Work order | Lines from the records below that contain the word "computer" are to be copied out.

(Stored data entries)
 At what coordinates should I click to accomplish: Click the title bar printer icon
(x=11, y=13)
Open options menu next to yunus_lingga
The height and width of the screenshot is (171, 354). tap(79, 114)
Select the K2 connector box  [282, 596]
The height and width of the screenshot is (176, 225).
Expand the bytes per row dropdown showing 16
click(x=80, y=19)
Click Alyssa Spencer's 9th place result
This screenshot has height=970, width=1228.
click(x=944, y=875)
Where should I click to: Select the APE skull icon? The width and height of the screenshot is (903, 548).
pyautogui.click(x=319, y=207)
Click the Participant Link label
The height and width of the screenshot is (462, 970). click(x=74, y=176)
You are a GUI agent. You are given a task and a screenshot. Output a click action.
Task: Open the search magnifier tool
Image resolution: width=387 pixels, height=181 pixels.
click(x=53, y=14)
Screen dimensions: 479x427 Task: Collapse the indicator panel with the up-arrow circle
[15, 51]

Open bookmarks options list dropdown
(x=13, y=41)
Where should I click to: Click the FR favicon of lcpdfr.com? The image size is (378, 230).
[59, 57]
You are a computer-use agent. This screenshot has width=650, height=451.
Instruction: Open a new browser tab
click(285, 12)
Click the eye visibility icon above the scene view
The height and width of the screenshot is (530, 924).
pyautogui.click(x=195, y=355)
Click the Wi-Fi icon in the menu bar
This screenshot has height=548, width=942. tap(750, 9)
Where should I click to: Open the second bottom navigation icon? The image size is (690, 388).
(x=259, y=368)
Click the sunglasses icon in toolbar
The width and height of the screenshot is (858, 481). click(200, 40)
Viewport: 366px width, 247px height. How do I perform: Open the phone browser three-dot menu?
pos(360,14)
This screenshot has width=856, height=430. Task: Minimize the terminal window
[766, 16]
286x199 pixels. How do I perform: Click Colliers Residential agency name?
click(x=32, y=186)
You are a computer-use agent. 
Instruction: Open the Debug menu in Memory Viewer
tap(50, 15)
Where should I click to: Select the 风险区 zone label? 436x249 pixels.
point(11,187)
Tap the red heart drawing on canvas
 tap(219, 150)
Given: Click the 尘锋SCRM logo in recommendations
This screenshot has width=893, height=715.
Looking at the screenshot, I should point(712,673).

Exercise response |
You are a computer-use agent. This screenshot has width=650, height=451.
You are a computer-use agent. 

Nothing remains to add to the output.